*Extract:*

______

A 3-Min Explainer On Why People Are So Critical Of Lorde’s Solar Power Album

Lorde solar power criticism

Four years since Melodrama, Lorde released her long-awaited third studio album last Friday called Solar Power. Compared to the sonic heaviness of her past work, the songs off Solar Power feel floaty and scaled-back. It’s an interesting turn for the 24-year-old’s career but has been met with a mixed reception.

In Pitchfork’s review, critic Anna Gaca claims that Lorde’s new album “tries to be bigger and smaller at the same time, spanning scenes of domestic bliss and apocalyptic flight without the conceptual architecture to unite them.

“It is the first Lorde album that doesn’t try to tug on your sleeve, or stare directly into your eyes. It feels like doing less.”

Stereogum’s James Rettig added: “Solar Power isn’t necessarily a bad hang if you approach it as background music… But for an artist that usually sounds so immediate and vital, it’s hard not to feel like this is a letdown”

The AV Club goes as far as saying that the album’s producer Jack Antonoff, who’s helped produce Taylor Swift’s 1989 and Folklore, Lana Del Rey’s Norman Fucking Rockwell! and Lorde’s Melodrama, “should be dethroned as the pop producer of choice.

Elsewhere on Twitter, fans are debating whether Solar Power is even a good album.

https://twitter.com/AINTBERKE/status/1428529973179060229

https://twitter.com/melodramhs/status/1428342738332921863

https://twitter.com/parad1esin/status/1428827510742024192

But, here’s the thing: the upbeat energy of Lorde’s new album makes sense when you remember that she’s been living in a country mostly unaffected by COVID-19. The world’s response makes sense when you look at things through this lens, too.

After she finished her Melodrama world tour, Lorde moved back home to Auckland and logged TF off. She gave up social media and traveled to Antarctica to learn more about our impending climate crisis. When COVID-19 first hit the world, Lorde was back in New Zealand, where she’s been for the majority of this pandemic.

So, while Solar Power is a product of someone who has released themselves from the shackles of social media and come to be immersed in nature, it also shows the privilege of living in a country not widely affected by the pandemic.

______

*Goal of the exercise:* In the explainer on Lorde's Solar Power album above, where did Lorde travel to learn more about the climate crisis?

*Given records:*

______

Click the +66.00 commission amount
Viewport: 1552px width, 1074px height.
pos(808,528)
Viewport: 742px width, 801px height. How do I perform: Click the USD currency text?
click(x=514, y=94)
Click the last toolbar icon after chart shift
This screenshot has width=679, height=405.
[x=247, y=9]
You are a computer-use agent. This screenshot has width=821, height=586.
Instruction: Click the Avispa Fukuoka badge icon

______

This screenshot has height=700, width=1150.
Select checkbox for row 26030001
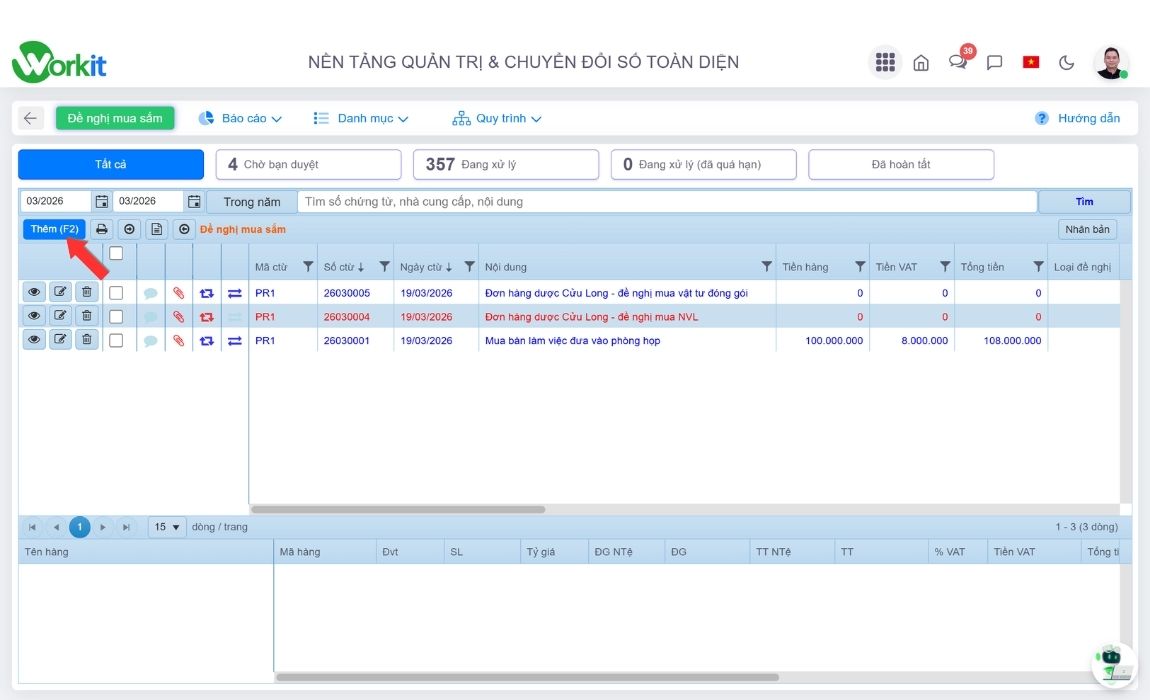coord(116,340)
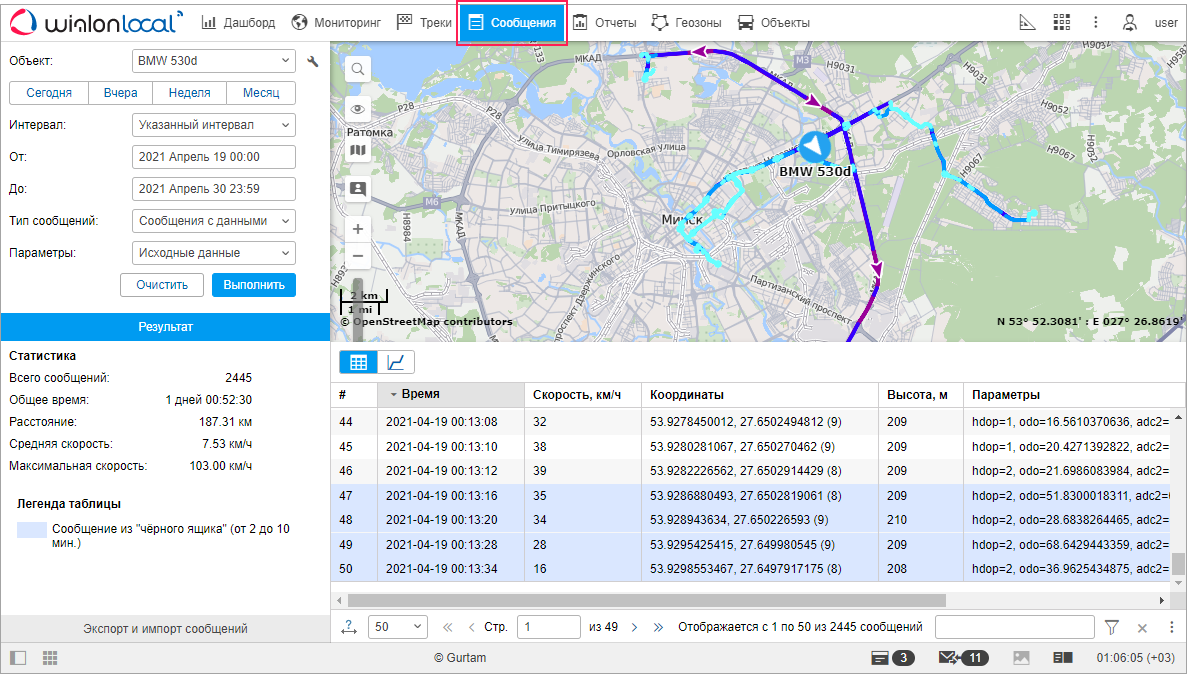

______

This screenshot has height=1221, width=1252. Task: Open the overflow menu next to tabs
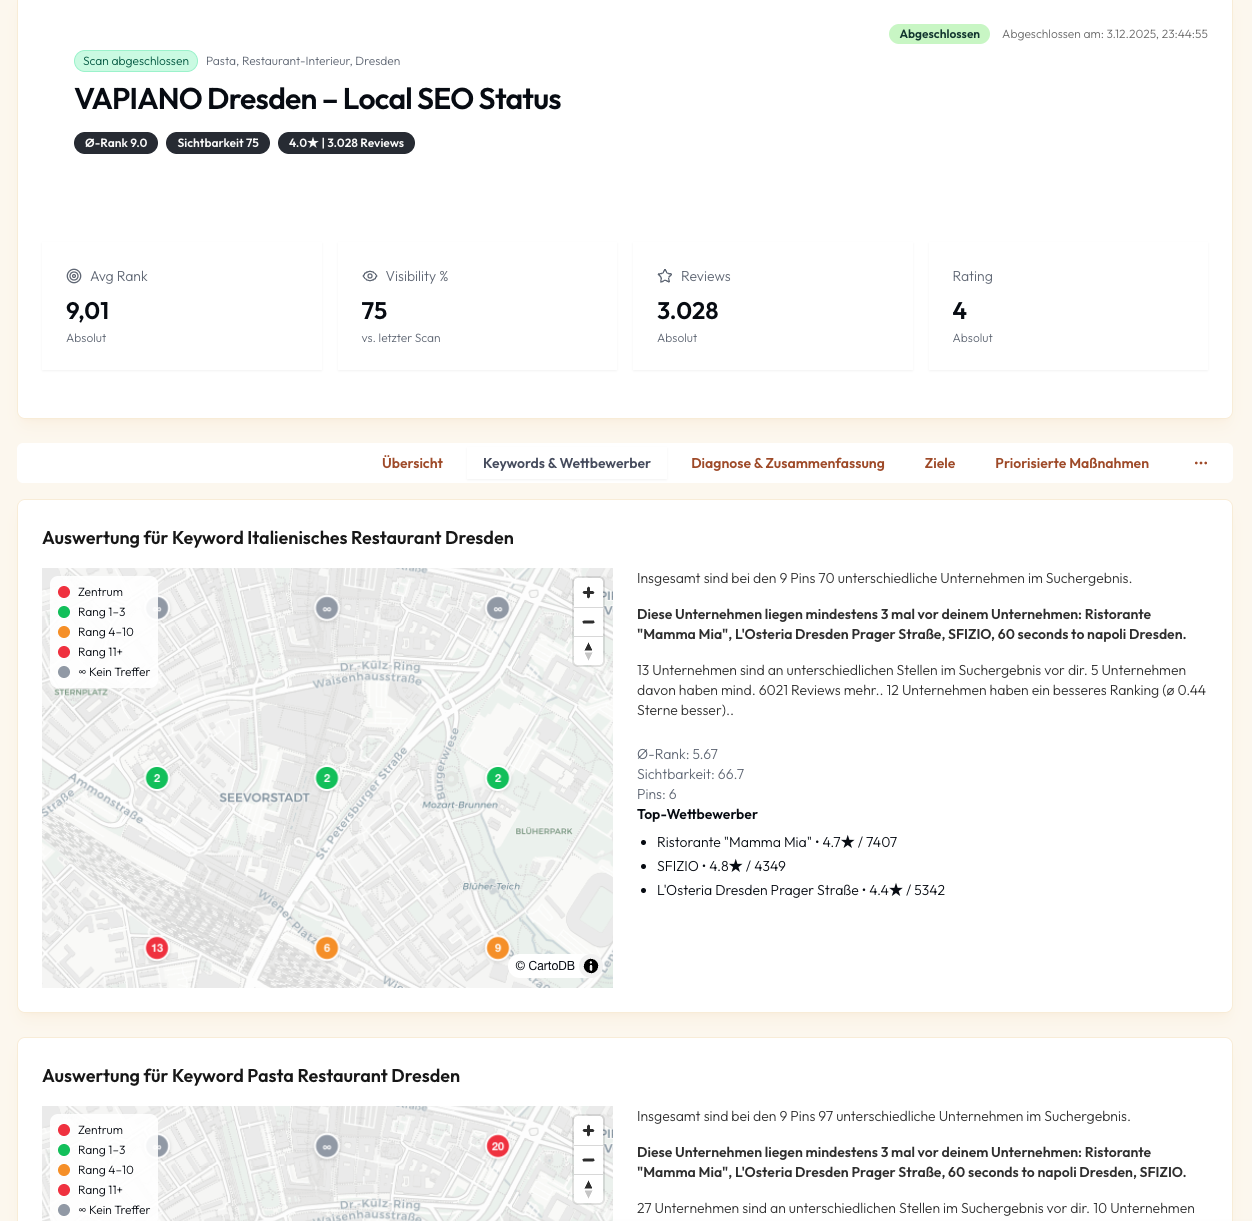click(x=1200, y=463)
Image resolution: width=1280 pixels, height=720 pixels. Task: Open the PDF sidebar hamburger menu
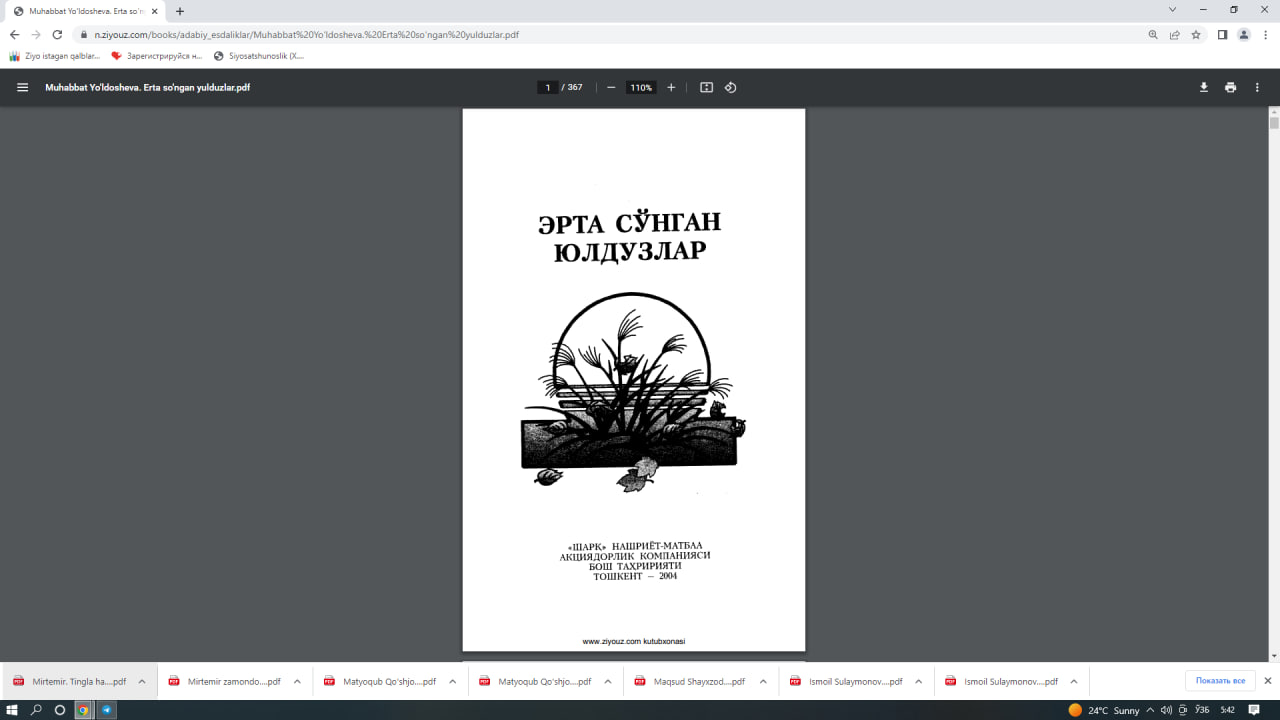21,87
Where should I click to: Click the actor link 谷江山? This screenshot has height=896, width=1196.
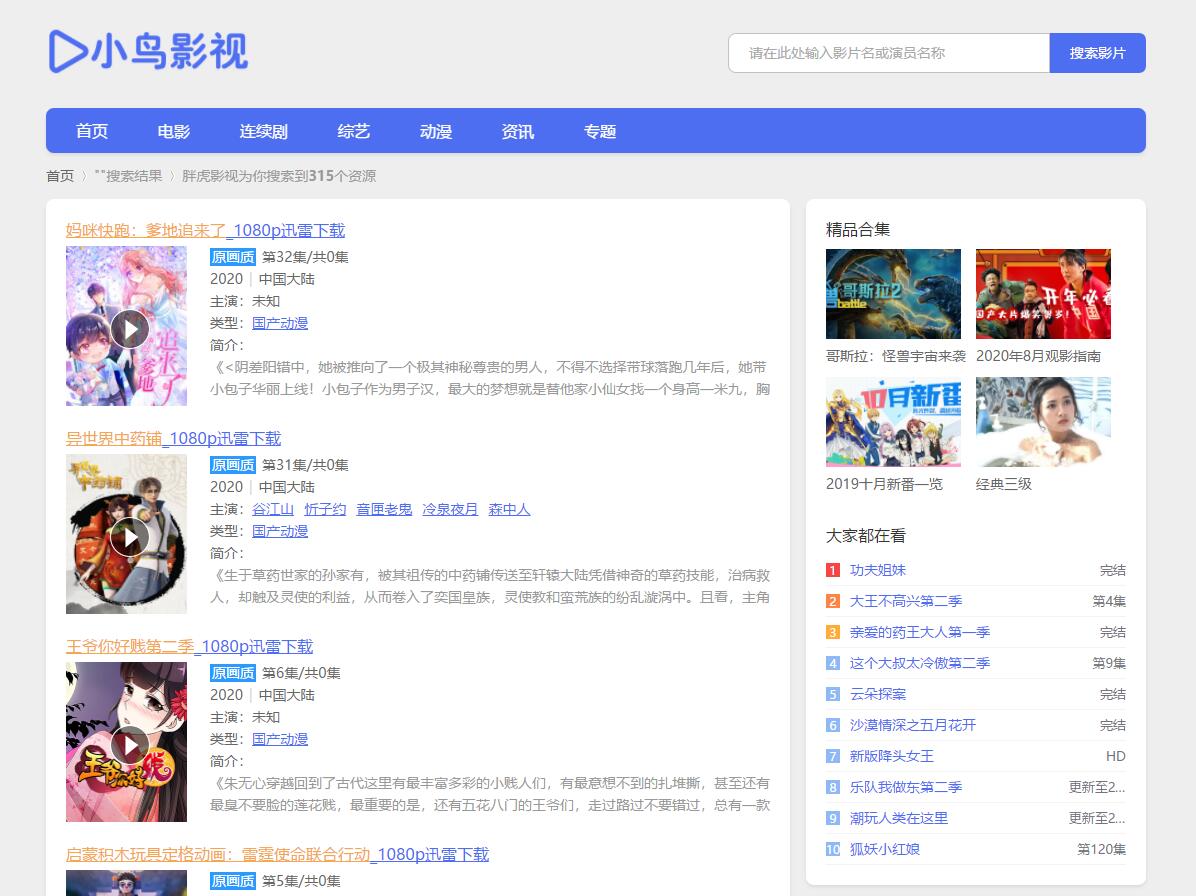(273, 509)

______

*Expected output:* Antarctica.